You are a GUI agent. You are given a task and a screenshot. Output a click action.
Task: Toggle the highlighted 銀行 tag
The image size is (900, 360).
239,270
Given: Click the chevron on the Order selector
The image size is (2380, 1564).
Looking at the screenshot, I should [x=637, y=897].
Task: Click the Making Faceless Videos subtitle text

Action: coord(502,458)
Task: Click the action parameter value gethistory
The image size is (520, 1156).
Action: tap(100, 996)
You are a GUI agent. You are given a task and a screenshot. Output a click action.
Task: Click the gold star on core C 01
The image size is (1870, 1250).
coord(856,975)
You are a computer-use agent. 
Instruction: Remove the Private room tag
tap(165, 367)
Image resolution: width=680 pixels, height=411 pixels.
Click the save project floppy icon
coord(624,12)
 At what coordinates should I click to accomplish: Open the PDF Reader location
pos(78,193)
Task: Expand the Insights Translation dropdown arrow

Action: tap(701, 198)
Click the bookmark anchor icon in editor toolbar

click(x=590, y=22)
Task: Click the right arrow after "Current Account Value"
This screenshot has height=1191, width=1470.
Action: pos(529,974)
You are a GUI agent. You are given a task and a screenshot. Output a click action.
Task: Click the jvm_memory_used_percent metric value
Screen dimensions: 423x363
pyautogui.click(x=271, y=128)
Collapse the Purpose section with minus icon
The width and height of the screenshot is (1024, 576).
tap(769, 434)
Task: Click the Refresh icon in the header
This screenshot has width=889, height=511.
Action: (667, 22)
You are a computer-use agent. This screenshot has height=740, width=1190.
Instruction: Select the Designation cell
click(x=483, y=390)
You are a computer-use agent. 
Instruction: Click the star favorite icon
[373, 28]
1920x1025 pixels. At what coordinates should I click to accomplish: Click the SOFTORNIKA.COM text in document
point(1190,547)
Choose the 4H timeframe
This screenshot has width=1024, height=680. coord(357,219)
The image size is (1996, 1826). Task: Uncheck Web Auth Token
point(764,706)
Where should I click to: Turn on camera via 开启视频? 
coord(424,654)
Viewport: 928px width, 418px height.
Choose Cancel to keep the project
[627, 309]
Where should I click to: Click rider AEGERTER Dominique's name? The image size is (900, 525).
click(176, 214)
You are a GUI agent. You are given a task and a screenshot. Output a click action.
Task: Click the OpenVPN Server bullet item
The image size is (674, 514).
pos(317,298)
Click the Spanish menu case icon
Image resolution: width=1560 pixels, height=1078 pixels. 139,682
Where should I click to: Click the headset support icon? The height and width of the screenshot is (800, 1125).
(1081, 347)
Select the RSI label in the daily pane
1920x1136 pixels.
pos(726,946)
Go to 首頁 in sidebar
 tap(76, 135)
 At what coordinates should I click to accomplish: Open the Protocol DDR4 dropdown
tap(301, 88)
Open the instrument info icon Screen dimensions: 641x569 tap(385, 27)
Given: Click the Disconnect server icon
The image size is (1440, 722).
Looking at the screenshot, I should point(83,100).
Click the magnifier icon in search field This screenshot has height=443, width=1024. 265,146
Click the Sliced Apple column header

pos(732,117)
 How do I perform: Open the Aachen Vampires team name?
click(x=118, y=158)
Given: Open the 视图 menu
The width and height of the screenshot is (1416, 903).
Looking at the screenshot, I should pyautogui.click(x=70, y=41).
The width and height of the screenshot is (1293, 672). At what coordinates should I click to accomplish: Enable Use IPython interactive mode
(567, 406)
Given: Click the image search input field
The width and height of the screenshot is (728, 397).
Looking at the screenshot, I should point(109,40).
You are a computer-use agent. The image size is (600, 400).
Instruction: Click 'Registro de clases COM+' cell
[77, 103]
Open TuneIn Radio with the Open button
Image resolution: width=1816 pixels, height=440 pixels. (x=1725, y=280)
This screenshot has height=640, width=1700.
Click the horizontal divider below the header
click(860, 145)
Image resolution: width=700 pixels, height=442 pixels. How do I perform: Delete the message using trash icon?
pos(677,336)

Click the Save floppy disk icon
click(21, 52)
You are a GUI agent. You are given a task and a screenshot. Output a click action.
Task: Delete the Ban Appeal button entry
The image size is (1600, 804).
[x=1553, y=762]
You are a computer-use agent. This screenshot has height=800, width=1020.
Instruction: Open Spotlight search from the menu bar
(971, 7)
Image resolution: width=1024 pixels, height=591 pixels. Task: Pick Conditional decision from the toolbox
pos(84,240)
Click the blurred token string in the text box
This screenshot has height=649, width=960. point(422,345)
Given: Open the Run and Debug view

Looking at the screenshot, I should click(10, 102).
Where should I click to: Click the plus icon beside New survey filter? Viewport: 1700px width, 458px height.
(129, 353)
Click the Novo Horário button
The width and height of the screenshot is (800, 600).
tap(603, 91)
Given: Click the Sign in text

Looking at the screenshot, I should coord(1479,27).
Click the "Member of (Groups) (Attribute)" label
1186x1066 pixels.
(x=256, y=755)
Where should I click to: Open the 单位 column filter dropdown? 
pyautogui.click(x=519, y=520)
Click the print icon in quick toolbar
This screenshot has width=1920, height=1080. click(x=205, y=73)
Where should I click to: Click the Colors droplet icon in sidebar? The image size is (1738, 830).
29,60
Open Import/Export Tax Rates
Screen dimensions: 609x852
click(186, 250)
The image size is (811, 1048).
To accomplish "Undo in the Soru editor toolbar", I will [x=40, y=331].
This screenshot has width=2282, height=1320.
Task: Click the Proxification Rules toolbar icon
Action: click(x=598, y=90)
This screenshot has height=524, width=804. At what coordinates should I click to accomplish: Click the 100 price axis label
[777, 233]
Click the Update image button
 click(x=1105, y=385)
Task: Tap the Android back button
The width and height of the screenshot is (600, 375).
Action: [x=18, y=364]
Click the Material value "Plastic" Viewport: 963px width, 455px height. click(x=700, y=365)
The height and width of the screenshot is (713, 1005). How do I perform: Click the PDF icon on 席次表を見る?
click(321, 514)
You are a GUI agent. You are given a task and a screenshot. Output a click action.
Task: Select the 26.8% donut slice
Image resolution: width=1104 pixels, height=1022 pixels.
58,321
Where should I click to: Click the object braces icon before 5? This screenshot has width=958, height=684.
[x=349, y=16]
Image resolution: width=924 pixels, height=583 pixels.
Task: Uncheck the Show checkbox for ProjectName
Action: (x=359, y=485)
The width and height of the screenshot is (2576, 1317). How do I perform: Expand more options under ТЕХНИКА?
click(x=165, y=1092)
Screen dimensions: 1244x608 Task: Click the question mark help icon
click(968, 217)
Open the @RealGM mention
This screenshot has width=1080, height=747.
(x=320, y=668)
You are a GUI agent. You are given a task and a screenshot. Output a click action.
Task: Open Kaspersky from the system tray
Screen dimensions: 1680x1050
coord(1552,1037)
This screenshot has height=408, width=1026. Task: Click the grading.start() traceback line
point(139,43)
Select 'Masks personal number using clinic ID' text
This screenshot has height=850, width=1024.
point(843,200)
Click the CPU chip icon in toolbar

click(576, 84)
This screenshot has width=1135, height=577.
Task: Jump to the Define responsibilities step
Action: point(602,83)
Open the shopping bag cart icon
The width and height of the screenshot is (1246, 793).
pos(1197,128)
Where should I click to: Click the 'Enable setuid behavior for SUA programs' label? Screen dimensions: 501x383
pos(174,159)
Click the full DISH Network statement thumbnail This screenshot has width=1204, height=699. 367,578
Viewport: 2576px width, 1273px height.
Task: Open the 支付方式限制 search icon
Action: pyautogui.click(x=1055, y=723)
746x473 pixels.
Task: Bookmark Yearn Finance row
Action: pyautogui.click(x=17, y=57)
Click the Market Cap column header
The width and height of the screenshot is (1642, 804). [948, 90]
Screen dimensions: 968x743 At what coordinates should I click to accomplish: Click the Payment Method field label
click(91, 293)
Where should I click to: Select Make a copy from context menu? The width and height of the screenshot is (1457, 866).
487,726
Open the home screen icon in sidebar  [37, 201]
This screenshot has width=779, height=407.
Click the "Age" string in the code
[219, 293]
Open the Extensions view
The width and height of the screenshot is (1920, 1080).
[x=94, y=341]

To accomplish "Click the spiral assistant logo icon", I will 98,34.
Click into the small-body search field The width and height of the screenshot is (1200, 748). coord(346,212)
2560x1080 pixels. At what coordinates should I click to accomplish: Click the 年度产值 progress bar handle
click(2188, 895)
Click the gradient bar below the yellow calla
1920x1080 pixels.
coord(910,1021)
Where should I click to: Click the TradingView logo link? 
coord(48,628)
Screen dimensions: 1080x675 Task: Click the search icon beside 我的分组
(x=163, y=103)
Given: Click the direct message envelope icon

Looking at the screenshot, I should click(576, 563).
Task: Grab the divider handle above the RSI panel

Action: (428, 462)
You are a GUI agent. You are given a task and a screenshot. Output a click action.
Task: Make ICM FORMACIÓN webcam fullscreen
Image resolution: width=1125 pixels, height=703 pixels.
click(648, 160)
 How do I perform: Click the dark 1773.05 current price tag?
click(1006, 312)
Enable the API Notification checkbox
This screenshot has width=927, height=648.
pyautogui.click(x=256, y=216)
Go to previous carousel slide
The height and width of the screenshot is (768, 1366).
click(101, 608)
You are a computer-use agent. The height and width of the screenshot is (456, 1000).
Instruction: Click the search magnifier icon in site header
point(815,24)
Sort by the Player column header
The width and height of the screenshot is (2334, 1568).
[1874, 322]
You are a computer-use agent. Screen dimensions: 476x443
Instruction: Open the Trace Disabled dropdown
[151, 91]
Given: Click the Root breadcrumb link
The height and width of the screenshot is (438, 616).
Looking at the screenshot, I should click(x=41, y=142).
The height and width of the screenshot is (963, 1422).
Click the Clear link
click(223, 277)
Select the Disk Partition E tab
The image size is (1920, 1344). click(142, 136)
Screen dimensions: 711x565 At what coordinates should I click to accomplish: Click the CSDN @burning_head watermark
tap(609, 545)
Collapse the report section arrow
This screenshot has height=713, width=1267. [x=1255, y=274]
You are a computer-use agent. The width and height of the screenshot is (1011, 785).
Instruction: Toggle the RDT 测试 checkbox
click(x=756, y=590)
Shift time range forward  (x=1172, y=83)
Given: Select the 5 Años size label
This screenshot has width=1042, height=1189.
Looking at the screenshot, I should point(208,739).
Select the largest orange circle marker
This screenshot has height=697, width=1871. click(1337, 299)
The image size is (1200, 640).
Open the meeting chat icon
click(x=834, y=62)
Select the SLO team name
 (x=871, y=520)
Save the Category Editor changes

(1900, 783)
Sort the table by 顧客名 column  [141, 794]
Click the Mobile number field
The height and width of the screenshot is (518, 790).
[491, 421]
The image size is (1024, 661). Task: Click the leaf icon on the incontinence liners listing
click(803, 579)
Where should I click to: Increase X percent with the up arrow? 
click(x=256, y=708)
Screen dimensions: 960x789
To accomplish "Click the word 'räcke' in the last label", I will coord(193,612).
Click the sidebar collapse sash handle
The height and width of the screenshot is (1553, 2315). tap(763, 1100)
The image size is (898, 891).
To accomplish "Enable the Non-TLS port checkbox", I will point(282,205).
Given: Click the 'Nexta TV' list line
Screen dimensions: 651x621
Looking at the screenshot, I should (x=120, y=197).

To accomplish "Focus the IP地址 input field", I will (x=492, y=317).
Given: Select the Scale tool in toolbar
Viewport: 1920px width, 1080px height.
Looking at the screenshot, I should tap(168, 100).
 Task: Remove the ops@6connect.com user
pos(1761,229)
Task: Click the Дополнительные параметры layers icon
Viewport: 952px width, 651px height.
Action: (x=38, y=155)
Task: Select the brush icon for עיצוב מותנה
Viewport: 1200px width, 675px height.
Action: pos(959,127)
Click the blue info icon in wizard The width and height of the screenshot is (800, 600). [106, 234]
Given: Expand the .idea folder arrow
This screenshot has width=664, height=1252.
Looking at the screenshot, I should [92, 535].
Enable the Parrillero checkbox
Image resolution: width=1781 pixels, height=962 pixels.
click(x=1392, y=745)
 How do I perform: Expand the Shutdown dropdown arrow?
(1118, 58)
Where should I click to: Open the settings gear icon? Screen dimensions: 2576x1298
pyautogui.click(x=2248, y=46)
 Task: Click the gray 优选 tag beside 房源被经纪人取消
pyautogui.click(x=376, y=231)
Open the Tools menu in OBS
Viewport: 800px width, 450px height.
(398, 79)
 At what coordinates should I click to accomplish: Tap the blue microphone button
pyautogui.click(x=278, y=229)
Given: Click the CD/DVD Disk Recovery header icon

** What needs to be done **
Rewrite the records in the stretch from "Given: Select the 5 Años size label" through "click(x=256, y=708)", swapping "Mobile number" for "Phone number" and keeping everything else unchanged. Return only those lines.

** Solution to this task **
Given: Select the 5 Años size label
This screenshot has width=1042, height=1189.
Looking at the screenshot, I should point(208,739).
Select the largest orange circle marker
This screenshot has height=697, width=1871. click(1337, 299)
The image size is (1200, 640).
Open the meeting chat icon
click(x=834, y=62)
Select the SLO team name
 (x=871, y=520)
Save the Category Editor changes

(1900, 783)
Sort the table by 顧客名 column  [141, 794]
Click the Phone number field
The height and width of the screenshot is (518, 790).
[491, 421]
The image size is (1024, 661). Task: Click the leaf icon on the incontinence liners listing
click(803, 579)
Where should I click to: Increase X percent with the up arrow? 
click(x=256, y=708)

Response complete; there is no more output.